• Required work
Copy the complete listing word for word, but do not carry over any images.

• Stored data
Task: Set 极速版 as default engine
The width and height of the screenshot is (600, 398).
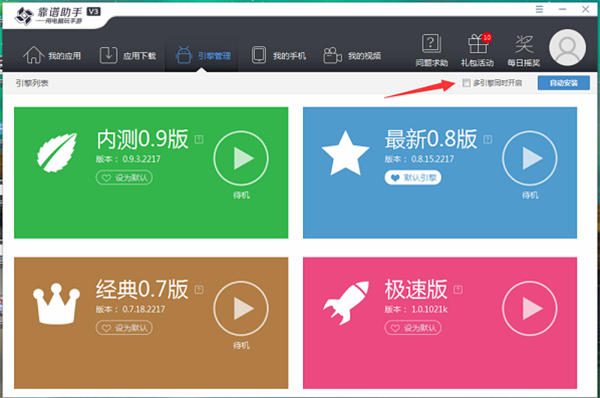Action: click(413, 328)
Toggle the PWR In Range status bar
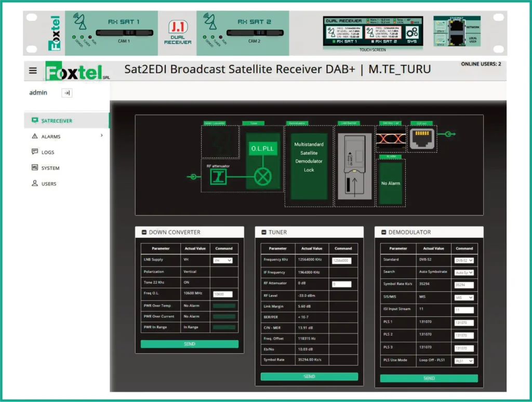 (225, 328)
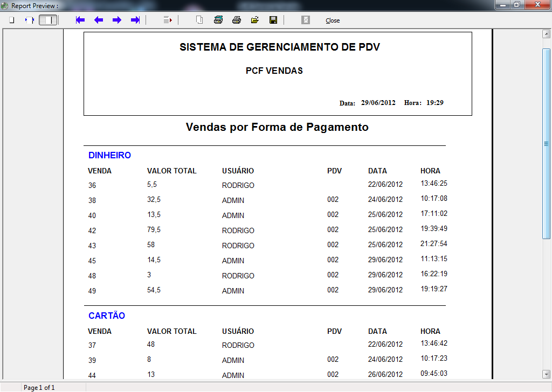Select the zoom-to-fit page view icon

11,19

• Finished task
Task: Set 极速版 as default engine
The width and height of the screenshot is (600, 398).
Action: click(413, 328)
Toggle the PWR In Range status bar
 (225, 328)
Select the zoom-to-fit page view icon

11,19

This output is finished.